(WORK TO BE COMPLETED) The records below should be written out again, exactly.
***** EXERCISE DATA *****
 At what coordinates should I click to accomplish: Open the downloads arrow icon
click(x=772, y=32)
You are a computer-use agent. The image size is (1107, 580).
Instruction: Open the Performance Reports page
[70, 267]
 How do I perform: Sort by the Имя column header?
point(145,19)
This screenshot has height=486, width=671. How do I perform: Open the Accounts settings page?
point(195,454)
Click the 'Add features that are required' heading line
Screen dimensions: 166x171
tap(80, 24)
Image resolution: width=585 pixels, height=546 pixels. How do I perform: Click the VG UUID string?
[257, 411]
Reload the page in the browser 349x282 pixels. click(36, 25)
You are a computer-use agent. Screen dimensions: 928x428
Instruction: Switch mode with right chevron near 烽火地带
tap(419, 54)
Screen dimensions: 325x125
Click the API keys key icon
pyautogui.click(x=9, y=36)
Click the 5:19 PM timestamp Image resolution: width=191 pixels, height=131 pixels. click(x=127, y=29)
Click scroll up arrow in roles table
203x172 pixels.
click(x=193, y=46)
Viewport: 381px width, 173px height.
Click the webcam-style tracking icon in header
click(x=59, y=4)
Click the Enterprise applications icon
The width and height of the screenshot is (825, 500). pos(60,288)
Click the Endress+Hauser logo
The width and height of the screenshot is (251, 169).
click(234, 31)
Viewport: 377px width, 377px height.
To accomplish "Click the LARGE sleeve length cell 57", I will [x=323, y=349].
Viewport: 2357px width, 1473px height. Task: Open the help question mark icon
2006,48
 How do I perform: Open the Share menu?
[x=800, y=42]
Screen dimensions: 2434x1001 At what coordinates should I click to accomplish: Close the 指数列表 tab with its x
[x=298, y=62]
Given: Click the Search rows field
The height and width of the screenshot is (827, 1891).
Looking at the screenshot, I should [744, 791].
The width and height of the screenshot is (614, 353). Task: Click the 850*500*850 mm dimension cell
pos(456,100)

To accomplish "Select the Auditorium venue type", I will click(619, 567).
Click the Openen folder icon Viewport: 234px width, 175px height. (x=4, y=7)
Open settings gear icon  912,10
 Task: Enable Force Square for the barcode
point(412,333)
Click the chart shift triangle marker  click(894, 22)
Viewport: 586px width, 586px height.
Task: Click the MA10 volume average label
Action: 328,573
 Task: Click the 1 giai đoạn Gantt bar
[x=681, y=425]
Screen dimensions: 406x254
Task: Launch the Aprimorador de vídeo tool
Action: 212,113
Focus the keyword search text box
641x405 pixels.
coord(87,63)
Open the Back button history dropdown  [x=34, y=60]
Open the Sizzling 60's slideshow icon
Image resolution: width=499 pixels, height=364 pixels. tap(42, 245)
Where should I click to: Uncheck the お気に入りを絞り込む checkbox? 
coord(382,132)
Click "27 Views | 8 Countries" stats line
*****
(WRITTEN REPLY)
 At what coordinates should I click to accomplish: Open the downloads arrow icon
click(x=772, y=32)
You are a computer-use agent. The image size is (1107, 580).
Instruction: Open the Performance Reports page
[70, 267]
 How do I perform: Sort by the Имя column header?
point(145,19)
This screenshot has height=486, width=671. How do I perform: Open the Accounts settings page?
point(195,454)
Click the 'Add features that are required' heading line
Screen dimensions: 166x171
tap(80, 24)
Image resolution: width=585 pixels, height=546 pixels. How do I perform: Click the VG UUID string?
[257, 411]
Reload the page in the browser 349x282 pixels. click(36, 25)
You are a computer-use agent. Screen dimensions: 928x428
Instruction: Switch mode with right chevron near 烽火地带
tap(419, 54)
Screen dimensions: 325x125
Click the API keys key icon
pyautogui.click(x=9, y=36)
Click the 5:19 PM timestamp Image resolution: width=191 pixels, height=131 pixels. click(x=127, y=29)
Click scroll up arrow in roles table
203x172 pixels.
click(x=193, y=46)
Viewport: 381px width, 173px height.
Click the webcam-style tracking icon in header
click(x=59, y=4)
Click the Enterprise applications icon
The width and height of the screenshot is (825, 500). pos(60,288)
Click the Endress+Hauser logo
The width and height of the screenshot is (251, 169).
click(234, 31)
Viewport: 377px width, 377px height.
To accomplish "Click the LARGE sleeve length cell 57", I will [x=323, y=349].
Viewport: 2357px width, 1473px height. Task: Open the help question mark icon
2006,48
 How do I perform: Open the Share menu?
[x=800, y=42]
Screen dimensions: 2434x1001 At what coordinates should I click to accomplish: Close the 指数列表 tab with its x
[x=298, y=62]
Given: Click the Search rows field
The height and width of the screenshot is (827, 1891).
Looking at the screenshot, I should [744, 791].
The width and height of the screenshot is (614, 353). Task: Click the 850*500*850 mm dimension cell
pos(456,100)

To accomplish "Select the Auditorium venue type", I will click(619, 567).
Click the Openen folder icon Viewport: 234px width, 175px height. (x=4, y=7)
Open settings gear icon  912,10
 Task: Enable Force Square for the barcode
point(412,333)
Click the chart shift triangle marker  click(894, 22)
Viewport: 586px width, 586px height.
Task: Click the MA10 volume average label
Action: 328,573
 Task: Click the 1 giai đoạn Gantt bar
[x=681, y=425]
Screen dimensions: 406x254
Task: Launch the Aprimorador de vídeo tool
Action: 212,113
Focus the keyword search text box
641x405 pixels.
coord(87,63)
Open the Back button history dropdown  [x=34, y=60]
Open the Sizzling 60's slideshow icon
Image resolution: width=499 pixels, height=364 pixels. tap(42, 245)
Where should I click to: Uncheck the お気に入りを絞り込む checkbox? 
coord(382,132)
Click "27 Views | 8 Countries" stats line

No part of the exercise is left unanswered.